The Peculiar people established followers in the Dengie and then built their chapel at Tillingham in 1867.

The building  is a timber framed single storey rendered building on the main road to the south of the village.

The chapel attracted many local people who lived on the marshes or worked the fertile agricultural land.

A split saw the establishment of a second Chapel in the village that was called the Original Peculiar Peoples Chapel.

The chapel was built by local man Mr B Rodda in South Street opened on Sunday 30 October 1892.

This group were also called Tansleyites after their leader.

The rift was healed in 1913 at which point the second church was closed.



The Congregation

 In keeping with the strictness of their religion Peculiars were expected to lead exemplary lives.

Dress for both sexes usually black with very plain straight laced fashions.

The Peculiars were expected to attend church each Sunday whatever the weather, their personal circumstances or state of health.

Service started in the morning with an adjournment at lunchtime to allow the congregation to eat lunch which they normally brought with them. 

The service then resumed in the afternoon and there was a further evening service for those in the congregation who lived near to the Chapel.

Prayer dominated the services and the somber nature of their religion was indicated by the fact that hymns were sung unaccompanied by music

Medical Treatment

While some beliefs such as teetotal behaviour caused no conflicts the Congregation came into conflict with some local residents due to some fundamental beliefs.

They believed in divine healing and as a consequence would not accept any medical treatment or allow treatment for their children.

The normal treatment was for pastors or local chapel leaders to gather around the bed of a sick person , lay hands and then pray.  

At a time when cholera was sweeping the county this resulted in the deaths of many children to the consternation of the majority of residents.

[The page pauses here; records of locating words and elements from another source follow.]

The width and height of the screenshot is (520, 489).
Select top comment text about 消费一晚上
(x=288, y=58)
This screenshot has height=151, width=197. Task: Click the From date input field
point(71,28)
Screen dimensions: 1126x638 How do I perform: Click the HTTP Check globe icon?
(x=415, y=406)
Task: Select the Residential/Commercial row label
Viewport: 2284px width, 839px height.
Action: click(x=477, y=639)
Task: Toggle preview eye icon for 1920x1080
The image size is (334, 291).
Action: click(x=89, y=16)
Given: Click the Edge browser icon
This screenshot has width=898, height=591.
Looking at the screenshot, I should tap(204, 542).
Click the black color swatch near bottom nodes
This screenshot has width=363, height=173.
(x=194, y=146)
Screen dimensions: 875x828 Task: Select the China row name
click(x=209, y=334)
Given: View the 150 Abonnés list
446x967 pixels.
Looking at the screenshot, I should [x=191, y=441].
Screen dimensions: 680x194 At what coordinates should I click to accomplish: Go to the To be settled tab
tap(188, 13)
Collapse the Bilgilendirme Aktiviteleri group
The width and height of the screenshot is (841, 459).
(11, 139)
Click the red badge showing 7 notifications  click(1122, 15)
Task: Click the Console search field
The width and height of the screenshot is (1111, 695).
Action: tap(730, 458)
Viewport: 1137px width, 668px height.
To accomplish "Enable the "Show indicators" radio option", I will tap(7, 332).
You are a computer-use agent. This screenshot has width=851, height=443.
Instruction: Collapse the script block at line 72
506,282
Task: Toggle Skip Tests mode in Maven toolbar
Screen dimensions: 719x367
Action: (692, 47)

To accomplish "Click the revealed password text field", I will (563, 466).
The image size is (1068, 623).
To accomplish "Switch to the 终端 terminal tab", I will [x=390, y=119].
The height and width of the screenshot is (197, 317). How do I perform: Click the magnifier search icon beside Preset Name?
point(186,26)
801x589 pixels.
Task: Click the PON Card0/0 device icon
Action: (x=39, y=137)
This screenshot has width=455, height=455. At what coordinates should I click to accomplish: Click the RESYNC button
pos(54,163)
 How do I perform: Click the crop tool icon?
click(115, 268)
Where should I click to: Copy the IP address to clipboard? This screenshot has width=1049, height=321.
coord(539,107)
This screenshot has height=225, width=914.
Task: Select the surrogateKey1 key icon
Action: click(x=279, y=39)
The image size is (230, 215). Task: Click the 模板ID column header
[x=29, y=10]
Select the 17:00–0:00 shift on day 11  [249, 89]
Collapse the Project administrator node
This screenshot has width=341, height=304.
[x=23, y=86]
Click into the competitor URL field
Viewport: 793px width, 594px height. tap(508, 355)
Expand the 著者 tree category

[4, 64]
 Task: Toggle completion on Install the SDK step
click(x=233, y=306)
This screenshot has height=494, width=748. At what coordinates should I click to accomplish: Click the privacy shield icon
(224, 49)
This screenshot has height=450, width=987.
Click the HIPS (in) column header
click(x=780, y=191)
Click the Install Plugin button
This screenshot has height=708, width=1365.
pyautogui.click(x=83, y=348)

Despite criticism in the courts and other quarters the Peculiar People stuck to their beliefs during which period many children died.

to visit a page on this site with more details and four cases of medical refusal


Recently controversy about the Peculiar People has resurfaced following interviews about his childhood given by the well known author  Bernard Cornwell  famous for creating the soldier hero Richard Sharpe.

Bernard Cornwell  was born in 1944 following a wartime affair between his mother and a Canadian Airman.

As often happened at the time after birth he was taken to an orphanage where he was one of five children adopted by an Essex couple called Wiggins who were both members of the Peculiar People.

Cornwell was brought up under a strict religion where the only book allowed was the bible.

He hated the restrictions on life and cites this experience as the reason for a continuing fascination for books.

He was fortunate to be sent to boarding school where his interests broadened and he never returned to the Peculiar family. His view is balanced by his sister who has replied to his comments by publishing her memories of a happy caring childhood.

His memory of the Essex marshes remained and he cites Sharpe's Regiment which was set in Essex Coastal marshes of the Rovers Crouch and Road as one of his favourite novels.